[Click-target data]
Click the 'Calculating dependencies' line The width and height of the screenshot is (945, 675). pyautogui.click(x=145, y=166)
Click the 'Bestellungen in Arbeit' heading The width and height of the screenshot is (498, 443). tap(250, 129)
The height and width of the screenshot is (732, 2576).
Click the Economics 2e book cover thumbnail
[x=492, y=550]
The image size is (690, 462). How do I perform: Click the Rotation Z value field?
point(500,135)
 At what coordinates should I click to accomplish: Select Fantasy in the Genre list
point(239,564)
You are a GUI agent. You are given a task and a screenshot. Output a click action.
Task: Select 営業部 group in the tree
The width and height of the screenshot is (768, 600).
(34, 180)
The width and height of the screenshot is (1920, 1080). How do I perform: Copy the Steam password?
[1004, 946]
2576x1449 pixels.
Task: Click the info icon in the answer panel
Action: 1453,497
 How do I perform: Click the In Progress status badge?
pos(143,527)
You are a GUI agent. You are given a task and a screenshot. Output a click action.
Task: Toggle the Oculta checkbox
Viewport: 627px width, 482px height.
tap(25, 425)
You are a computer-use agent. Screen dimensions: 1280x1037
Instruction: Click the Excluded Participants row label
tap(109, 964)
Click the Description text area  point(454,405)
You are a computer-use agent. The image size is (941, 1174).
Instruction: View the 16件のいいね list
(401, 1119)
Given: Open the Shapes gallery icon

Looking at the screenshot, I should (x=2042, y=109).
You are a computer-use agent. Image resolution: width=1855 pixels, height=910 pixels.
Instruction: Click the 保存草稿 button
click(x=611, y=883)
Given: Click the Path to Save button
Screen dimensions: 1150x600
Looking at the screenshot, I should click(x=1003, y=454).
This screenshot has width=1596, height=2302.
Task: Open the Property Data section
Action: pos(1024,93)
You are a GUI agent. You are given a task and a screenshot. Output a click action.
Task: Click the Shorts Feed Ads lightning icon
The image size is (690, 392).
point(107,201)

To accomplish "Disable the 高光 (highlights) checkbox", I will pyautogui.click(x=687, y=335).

▸ Stated goal
Rewrite the records starting at the line containing "You are a computer-use agent. Image" and ending at the line containing "Action: pos(1024,93)", substituting "control" for every "button" and leaving everything else unchanged.

▸ Answer to the task
You are a computer-use agent. Image resolution: width=1855 pixels, height=910 pixels.
Instruction: Click the 保存草稿 control
click(x=611, y=883)
Given: Click the Path to Save control
Screen dimensions: 1150x600
Looking at the screenshot, I should click(x=1003, y=454).
This screenshot has width=1596, height=2302.
Task: Open the Property Data section
Action: pos(1024,93)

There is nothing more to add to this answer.